Copy out, from the data below, each line in which the word "checkbox" occurs.

(Stored data entries)
######

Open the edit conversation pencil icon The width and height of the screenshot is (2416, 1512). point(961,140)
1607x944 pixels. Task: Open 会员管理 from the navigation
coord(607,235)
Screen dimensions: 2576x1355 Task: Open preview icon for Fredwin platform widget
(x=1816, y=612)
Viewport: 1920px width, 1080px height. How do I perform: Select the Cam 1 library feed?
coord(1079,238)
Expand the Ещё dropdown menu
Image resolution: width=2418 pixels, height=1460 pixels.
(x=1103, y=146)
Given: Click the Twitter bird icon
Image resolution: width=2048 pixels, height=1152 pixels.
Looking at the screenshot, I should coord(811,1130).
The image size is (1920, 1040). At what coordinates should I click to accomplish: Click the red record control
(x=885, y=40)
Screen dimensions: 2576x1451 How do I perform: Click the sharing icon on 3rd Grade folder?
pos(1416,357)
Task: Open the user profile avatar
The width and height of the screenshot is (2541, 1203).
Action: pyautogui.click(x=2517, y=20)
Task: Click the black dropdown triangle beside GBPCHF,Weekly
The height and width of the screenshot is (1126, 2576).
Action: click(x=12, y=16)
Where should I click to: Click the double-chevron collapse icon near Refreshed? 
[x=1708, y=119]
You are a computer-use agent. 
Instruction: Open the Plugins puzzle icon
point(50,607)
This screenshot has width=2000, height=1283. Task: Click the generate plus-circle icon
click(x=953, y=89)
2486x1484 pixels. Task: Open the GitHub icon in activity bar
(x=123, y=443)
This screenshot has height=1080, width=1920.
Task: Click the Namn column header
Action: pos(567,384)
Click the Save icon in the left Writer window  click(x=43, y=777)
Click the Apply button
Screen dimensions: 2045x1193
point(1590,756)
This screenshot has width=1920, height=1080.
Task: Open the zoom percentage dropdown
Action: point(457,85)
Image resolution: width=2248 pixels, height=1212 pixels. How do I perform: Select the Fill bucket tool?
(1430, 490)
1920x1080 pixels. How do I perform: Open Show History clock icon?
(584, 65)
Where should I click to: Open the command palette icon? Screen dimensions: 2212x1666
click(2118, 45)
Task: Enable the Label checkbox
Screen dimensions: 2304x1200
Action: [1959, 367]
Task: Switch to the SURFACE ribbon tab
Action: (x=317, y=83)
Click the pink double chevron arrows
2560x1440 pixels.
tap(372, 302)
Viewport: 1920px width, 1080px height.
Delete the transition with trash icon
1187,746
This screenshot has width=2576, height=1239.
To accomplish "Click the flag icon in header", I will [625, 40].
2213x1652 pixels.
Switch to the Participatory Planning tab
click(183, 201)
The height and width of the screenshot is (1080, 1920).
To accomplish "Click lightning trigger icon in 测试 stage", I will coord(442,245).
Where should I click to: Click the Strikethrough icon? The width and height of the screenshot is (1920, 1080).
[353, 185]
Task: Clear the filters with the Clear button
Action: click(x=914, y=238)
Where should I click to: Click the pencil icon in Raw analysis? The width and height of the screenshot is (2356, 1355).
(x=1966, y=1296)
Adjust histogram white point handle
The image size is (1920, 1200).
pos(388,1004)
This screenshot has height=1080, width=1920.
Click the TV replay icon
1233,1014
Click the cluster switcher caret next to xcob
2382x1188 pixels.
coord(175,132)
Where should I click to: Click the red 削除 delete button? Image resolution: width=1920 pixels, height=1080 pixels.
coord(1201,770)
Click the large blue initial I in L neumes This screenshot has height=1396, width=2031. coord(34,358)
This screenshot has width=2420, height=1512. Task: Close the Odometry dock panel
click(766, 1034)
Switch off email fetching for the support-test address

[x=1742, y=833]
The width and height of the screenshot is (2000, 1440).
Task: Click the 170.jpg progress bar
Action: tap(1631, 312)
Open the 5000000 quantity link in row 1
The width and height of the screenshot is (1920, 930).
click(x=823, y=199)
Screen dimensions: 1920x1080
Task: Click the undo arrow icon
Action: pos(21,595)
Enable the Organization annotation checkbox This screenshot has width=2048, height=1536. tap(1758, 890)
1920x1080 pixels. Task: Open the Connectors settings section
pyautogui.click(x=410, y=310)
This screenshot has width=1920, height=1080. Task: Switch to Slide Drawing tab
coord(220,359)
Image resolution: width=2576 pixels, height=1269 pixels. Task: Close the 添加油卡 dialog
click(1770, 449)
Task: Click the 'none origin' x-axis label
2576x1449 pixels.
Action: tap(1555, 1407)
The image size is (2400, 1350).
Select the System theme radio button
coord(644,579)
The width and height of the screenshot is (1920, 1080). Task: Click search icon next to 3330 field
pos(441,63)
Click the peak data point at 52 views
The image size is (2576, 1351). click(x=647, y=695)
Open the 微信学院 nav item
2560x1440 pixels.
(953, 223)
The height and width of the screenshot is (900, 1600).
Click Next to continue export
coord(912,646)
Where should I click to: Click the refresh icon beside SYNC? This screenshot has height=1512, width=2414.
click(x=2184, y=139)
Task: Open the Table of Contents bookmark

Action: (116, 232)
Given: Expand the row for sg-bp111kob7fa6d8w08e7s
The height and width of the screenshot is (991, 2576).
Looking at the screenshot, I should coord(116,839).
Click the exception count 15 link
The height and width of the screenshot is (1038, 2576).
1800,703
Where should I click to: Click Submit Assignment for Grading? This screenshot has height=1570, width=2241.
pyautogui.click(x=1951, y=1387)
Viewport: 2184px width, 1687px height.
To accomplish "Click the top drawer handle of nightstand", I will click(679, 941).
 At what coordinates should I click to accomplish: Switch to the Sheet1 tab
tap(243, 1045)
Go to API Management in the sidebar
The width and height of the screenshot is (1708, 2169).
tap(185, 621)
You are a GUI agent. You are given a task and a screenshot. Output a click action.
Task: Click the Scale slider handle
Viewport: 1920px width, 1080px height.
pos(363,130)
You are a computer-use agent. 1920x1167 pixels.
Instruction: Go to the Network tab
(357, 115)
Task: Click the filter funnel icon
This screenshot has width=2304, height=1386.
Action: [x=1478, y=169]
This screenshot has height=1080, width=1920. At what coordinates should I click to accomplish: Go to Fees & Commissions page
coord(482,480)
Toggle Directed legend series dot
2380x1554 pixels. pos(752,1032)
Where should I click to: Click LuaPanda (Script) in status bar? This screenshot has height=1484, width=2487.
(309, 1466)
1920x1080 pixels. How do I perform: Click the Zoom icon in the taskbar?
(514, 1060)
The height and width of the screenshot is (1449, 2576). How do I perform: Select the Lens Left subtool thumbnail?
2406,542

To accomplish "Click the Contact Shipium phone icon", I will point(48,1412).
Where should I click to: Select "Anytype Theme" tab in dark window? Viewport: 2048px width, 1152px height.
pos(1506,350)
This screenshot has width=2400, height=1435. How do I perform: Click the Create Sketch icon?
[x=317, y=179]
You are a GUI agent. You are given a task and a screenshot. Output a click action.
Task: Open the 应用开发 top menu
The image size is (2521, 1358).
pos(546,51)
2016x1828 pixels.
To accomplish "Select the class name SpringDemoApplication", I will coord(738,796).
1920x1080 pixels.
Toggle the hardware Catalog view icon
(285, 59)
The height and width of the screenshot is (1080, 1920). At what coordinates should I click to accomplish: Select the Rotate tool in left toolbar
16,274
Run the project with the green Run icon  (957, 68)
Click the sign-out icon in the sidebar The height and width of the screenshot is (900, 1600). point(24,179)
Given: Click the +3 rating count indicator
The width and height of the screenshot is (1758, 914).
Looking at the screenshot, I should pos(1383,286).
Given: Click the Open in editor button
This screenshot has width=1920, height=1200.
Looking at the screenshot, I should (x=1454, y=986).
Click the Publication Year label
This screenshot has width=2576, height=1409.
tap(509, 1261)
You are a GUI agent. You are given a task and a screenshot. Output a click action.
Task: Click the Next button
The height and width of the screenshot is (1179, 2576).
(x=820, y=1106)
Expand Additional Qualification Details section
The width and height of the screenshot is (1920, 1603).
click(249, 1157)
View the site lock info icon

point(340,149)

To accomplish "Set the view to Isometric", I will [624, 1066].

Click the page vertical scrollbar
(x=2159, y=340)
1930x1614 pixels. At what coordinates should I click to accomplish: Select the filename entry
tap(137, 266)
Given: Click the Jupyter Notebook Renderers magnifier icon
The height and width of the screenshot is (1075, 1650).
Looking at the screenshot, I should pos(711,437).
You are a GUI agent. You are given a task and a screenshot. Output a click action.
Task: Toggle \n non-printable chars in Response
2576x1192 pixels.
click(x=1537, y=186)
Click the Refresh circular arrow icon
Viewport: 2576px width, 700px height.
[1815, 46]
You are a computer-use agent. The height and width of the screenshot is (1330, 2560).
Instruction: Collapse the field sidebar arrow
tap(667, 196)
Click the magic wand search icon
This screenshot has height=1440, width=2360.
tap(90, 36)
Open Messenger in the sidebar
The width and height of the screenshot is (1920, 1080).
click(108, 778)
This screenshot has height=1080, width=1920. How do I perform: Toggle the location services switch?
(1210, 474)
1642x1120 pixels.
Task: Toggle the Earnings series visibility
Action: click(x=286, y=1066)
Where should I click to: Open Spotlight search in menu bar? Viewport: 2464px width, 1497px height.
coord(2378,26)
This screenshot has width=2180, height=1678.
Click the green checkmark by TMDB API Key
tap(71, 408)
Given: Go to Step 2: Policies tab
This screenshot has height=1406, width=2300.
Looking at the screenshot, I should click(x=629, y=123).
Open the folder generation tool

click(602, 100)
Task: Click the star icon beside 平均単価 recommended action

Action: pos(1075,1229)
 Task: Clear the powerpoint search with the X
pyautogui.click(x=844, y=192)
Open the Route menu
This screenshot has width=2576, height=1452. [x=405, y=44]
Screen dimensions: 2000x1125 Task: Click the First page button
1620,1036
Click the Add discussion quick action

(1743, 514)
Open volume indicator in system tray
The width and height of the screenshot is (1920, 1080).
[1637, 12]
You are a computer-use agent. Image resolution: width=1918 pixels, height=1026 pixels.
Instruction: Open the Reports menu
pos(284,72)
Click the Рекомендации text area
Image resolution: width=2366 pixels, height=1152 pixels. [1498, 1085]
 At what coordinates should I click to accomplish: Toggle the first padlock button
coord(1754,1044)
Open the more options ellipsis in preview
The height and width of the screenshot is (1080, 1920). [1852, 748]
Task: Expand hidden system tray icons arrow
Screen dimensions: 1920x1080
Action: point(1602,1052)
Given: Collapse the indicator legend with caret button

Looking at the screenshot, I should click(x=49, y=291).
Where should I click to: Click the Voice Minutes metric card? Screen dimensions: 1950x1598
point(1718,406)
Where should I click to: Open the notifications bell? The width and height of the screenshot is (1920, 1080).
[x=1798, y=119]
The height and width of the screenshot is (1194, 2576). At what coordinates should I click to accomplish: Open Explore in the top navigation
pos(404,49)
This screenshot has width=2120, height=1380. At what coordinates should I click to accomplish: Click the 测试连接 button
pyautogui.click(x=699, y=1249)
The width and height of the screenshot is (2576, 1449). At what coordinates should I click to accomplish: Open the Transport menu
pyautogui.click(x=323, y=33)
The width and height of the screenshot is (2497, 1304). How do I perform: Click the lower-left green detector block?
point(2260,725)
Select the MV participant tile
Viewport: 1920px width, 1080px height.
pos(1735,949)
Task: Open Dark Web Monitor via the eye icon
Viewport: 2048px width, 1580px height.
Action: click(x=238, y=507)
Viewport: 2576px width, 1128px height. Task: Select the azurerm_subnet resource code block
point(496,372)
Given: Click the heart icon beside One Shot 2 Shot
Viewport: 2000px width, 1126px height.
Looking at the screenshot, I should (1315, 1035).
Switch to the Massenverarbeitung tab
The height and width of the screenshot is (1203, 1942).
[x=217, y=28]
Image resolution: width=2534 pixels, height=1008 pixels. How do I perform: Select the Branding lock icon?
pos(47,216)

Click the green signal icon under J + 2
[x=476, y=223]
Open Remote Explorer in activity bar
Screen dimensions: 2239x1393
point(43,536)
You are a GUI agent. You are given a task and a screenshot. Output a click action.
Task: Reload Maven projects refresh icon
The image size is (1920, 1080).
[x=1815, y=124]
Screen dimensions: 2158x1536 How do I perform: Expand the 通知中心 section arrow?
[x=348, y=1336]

######

Worked solution:
Task: Enable the Label checkbox
Enable the Organization annotation checkbox This screenshot has width=2048, height=1536. tap(1758, 890)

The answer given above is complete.